◆ Saved data entries:
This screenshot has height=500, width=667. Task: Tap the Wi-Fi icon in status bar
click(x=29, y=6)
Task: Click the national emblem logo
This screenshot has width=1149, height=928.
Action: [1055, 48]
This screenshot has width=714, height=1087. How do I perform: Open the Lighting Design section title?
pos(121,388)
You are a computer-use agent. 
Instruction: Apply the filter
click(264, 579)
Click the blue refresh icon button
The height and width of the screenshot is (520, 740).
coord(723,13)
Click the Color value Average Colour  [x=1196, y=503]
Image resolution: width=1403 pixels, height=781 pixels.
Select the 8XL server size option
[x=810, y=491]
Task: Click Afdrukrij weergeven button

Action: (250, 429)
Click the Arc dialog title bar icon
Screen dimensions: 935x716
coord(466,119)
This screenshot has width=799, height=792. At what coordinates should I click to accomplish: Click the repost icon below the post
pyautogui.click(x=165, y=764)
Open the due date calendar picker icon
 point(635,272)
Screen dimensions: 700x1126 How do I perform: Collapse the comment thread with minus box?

◆ YOUR TASK:
Reproduce exactly the stretch of lines that starts at the one containing "Open the due date calendar picker icon" and ends with the final line of the data, including both ends and nothing more.

◆ RESULT OF THE EXERCISE:
Open the due date calendar picker icon
 point(635,272)
Screen dimensions: 700x1126 How do I perform: Collapse the comment thread with minus box?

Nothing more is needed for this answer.